To do:
Turn every line of the listing below into a numbered list, omitting any blank lines and leaving out the pictures.

---------------

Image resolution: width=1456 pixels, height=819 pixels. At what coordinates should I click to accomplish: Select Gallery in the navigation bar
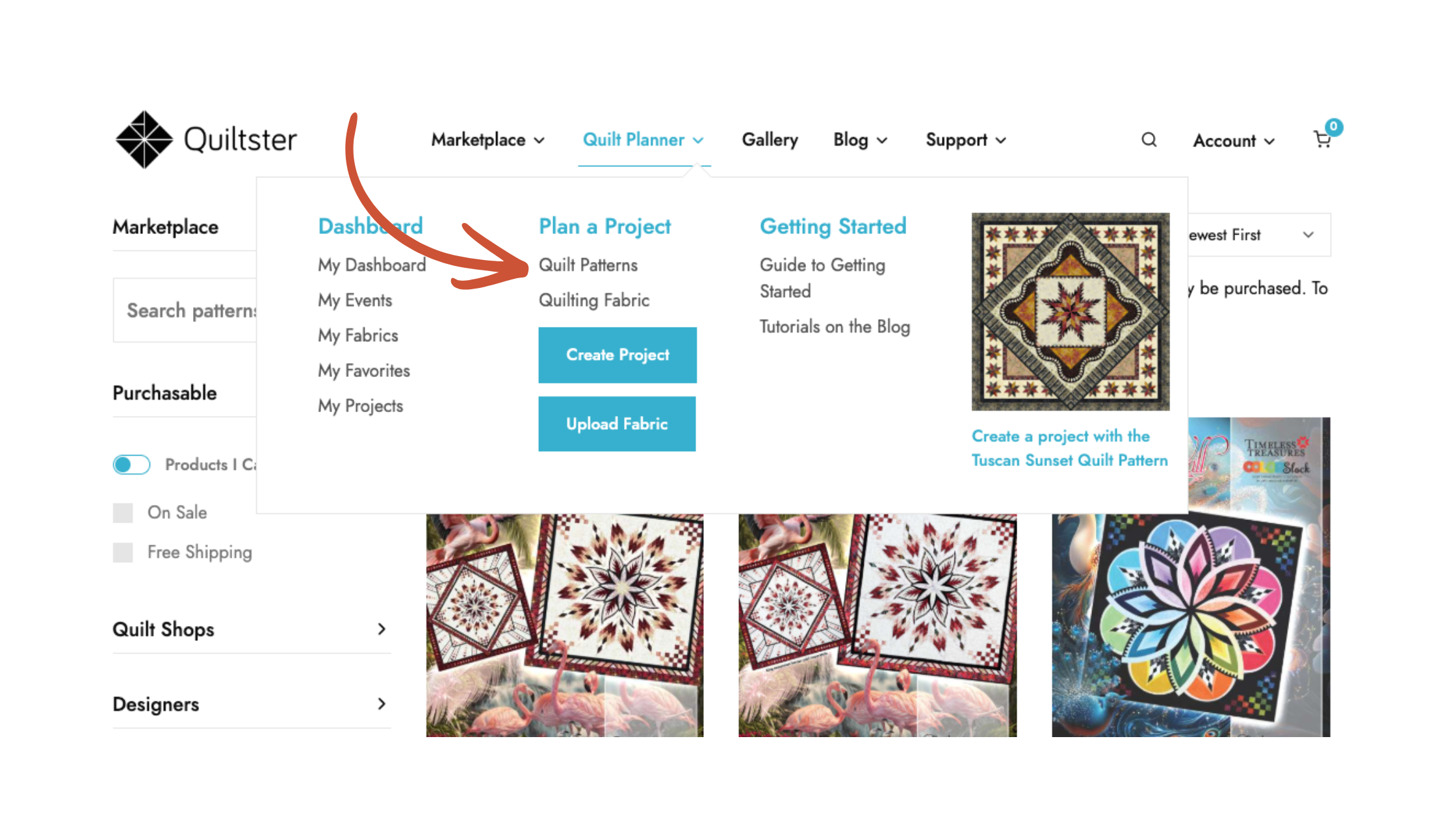pyautogui.click(x=770, y=140)
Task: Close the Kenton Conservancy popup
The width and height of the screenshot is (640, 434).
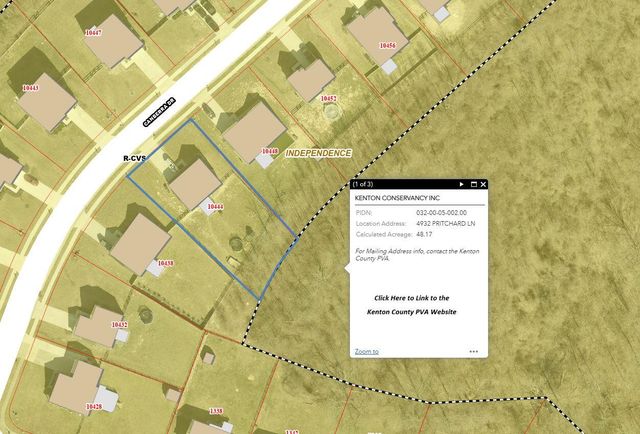Action: 483,185
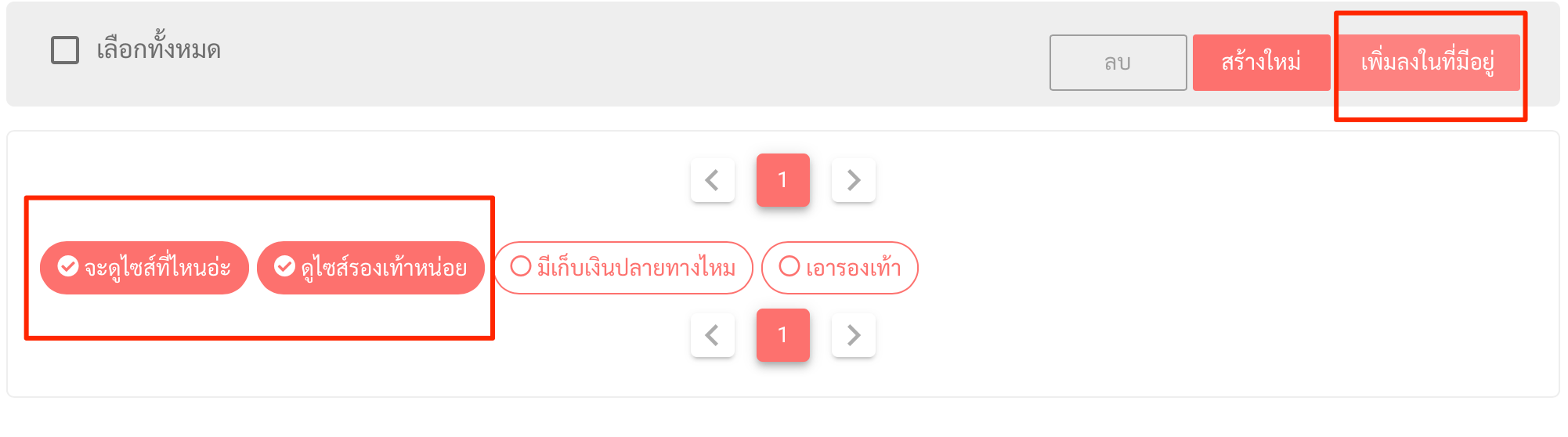Screen dimensions: 1568x437
Task: Click the เพิ่มลงในที่มีอยู่ button
Action: 1428,63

---------------

Correct answer:
1. Image resolution: width=1456 pixels, height=819 pixels. At what coordinates should I click to accomplish: Select Gallery in the navigation bar
2. pyautogui.click(x=770, y=140)
3. Task: Close the Kenton Conservancy popup
4. The width and height of the screenshot is (640, 434).
5. Action: 483,185
6. Screen dimensions: 1568x437
7. Task: Click the เพิ่มลงในที่มีอยู่ button
8. Action: 1428,63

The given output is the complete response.